--- DATA FOR THIS EXERCISE Enclosed Below ---

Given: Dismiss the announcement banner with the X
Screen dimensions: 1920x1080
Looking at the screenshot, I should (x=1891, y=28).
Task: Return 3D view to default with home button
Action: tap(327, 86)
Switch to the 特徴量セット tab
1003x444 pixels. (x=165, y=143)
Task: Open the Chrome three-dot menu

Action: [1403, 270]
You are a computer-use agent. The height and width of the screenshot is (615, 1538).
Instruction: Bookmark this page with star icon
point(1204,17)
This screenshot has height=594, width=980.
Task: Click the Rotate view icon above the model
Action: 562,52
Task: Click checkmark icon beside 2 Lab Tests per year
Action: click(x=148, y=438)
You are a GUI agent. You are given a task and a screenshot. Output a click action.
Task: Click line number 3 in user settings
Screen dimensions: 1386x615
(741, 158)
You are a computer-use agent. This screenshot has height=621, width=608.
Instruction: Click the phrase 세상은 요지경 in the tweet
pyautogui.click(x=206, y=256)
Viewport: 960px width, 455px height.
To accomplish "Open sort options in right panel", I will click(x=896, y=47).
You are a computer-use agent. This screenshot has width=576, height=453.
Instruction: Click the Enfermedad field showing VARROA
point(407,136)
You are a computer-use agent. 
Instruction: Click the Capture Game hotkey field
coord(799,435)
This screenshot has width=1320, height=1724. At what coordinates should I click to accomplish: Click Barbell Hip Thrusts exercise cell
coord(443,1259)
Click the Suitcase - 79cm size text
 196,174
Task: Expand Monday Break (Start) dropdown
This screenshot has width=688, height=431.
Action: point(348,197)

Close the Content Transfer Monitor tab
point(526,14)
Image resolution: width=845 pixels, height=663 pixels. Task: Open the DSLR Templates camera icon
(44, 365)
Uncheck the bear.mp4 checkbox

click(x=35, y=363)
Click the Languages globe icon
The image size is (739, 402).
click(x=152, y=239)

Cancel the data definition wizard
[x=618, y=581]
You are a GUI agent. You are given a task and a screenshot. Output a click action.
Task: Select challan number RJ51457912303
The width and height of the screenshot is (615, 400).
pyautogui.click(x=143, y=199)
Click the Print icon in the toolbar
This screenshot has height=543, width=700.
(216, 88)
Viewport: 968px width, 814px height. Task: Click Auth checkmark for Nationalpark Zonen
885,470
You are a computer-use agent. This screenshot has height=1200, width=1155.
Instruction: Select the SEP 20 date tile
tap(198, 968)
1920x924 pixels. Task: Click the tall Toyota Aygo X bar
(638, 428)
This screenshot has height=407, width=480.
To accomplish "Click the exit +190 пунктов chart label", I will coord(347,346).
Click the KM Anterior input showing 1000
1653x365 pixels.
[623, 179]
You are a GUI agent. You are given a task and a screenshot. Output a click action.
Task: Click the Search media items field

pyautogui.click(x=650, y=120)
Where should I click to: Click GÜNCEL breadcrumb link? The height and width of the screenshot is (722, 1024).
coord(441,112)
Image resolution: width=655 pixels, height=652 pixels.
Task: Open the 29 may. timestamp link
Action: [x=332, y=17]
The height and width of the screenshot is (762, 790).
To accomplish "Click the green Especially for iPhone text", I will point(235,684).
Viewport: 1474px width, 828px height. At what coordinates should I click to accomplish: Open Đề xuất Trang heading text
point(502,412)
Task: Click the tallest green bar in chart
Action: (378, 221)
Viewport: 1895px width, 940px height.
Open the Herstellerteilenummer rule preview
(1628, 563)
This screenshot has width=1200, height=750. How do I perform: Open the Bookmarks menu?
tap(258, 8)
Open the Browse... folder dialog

--- End of Enclosed DATA FOR THIS EXERCISE ---

**TASK ITEM**: Using the entries above, give back exactly the line containing "This screenshot has height=543, width=700.", the line containing "This screenshot has height=407, width=480.", and every line between them, and nothing else.

**RESPONSE AREA**:
This screenshot has height=543, width=700.
(216, 88)
Viewport: 968px width, 814px height. Task: Click Auth checkmark for Nationalpark Zonen
885,470
You are a computer-use agent. This screenshot has height=1200, width=1155.
Instruction: Select the SEP 20 date tile
tap(198, 968)
1920x924 pixels. Task: Click the tall Toyota Aygo X bar
(638, 428)
This screenshot has height=407, width=480.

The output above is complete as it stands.